The text that we want to process might contain anaphoric expressions, as for example in:
Mary read a book. She enjoyed it.
In these two sentences we automatically understand that she refers to Mary, and it to book. Our JSON-NLP provides this information in its coreference section. To generate a triple like (Mary, enjoy, book) from She enjoyed it, we need to dereference the pronouns and replace them with the entities from the preceding context that semantically and morpho-syntactically fit.
JRML simplifies the access to JSON-NLP encoded properties. It provides a simple access language to highly complex linguistic annotation dependencies in the rich JSON-NLP format. JRML makes it extremely easy to map highly semantically accurate Knowledge Graphs and representations of meaning from content in unstructured text, spoken language transcripts, or image descriptions.
Examples of JRML
Rules are preceded by the Rule keyword, followed by a name and a colon:
The rule-body contains a pattern that uses variable names in a clause and sentence, a production rule, and output triples:
X[dep="nsubj"] Y[pos="VERB"] Z[dep="dobj"] --> (X.lemma, Y.lemma, Z.lemma)
The simple mapping rule above will generate the triple (John, call, teacher) from the sentence John called his teachers. We can extend the rule in various forms, including specification of other properties in the output, as for example the Part-of-Speech tag, a specific annotation or attribute value associated with the predicate, or a concrete value. Production rules could be formulated as:
(X.lemma, "hasAge", 32) (X.lemma, Y.lemma[date="08/01/2020"], Z.lemma[num="pl"]) (X.lemma [gen="male", animate], Y.lemma, Z.lemma [num="pl", animate=true] )
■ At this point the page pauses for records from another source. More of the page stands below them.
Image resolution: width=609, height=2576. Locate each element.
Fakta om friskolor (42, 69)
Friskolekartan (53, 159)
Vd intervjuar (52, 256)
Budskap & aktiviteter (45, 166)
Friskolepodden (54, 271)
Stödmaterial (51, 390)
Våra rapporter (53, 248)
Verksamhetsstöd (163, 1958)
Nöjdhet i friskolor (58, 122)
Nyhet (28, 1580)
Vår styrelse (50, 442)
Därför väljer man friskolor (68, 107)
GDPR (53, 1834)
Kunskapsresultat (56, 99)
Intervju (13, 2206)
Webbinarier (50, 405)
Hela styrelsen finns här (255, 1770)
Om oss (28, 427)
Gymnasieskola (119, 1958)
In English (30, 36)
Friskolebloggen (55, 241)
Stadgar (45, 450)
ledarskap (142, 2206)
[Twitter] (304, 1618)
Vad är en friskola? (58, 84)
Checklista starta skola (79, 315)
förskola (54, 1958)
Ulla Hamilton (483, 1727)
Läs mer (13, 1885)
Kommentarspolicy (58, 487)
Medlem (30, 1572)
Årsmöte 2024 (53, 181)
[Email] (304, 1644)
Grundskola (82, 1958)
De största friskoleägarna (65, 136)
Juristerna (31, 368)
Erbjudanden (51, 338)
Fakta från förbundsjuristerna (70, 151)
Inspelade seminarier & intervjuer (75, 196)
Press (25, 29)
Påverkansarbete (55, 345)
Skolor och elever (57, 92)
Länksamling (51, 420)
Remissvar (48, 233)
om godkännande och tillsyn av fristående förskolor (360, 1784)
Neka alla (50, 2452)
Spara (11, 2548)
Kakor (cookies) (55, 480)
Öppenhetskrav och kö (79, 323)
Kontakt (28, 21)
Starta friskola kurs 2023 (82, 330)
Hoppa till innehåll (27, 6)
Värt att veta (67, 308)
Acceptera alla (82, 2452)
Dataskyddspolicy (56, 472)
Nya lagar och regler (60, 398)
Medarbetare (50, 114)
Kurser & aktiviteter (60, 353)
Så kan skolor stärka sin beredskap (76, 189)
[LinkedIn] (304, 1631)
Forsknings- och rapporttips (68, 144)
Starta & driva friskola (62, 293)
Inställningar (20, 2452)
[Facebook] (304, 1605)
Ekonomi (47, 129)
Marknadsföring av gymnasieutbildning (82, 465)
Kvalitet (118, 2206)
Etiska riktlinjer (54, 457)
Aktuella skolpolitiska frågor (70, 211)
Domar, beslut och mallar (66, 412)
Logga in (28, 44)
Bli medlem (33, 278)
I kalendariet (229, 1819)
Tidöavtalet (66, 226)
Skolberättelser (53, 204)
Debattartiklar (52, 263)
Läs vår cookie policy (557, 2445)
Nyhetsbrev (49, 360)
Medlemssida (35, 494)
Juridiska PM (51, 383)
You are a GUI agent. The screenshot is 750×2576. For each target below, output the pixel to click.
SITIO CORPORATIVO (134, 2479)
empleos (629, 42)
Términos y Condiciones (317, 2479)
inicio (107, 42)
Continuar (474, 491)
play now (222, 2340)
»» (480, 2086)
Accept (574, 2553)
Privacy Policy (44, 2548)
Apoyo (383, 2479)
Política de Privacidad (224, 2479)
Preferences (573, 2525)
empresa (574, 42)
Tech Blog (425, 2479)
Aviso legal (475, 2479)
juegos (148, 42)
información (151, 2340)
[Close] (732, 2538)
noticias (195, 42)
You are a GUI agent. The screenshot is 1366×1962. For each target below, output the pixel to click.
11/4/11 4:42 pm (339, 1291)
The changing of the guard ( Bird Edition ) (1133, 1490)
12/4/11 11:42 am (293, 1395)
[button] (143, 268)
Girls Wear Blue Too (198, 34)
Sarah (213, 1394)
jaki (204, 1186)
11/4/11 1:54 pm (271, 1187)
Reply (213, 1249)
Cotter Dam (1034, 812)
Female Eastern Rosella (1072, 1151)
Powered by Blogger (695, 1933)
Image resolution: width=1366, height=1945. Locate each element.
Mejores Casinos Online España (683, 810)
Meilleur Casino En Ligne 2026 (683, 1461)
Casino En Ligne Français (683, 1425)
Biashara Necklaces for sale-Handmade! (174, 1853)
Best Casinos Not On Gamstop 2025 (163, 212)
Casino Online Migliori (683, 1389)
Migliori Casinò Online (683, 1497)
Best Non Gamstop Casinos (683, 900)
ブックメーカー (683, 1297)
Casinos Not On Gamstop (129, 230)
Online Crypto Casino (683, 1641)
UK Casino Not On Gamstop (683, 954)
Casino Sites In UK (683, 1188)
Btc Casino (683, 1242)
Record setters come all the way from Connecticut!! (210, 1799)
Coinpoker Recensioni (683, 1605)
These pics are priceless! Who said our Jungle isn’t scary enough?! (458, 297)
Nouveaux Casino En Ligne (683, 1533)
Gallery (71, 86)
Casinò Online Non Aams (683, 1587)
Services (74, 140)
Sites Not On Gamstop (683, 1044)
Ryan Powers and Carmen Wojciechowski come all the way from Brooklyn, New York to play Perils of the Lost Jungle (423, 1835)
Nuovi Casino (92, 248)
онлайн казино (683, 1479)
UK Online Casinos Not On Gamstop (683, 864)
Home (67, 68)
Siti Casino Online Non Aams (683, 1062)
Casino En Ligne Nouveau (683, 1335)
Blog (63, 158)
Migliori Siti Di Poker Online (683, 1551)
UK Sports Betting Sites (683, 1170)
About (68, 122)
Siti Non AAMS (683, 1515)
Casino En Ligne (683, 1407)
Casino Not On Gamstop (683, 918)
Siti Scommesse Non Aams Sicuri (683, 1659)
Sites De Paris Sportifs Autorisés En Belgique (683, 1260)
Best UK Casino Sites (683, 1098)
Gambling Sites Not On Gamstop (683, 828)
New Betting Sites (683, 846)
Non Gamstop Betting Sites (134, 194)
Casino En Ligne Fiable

In the attribute value annotation, we allow for logical checks as with animate in the case of X. This animate is interpreted as set the animate attribute of the matching entity X in the clause to true. The animate=true attribute on Z does the same thing explicitely.
The matching part of a rule allows for specification of various feature value attributes and larger number of variables. Variables mentioned in the output portion of the mapping rule have to be defined in the matching portion of it.
The file test.dat provides some more examples of the complexity the language and rules in the matcher and output generator. Since the rules are not meant to make sense, just to test the parser, we recommend not to waste time by trying to interpret them in any sensible semantic or pragmatic way.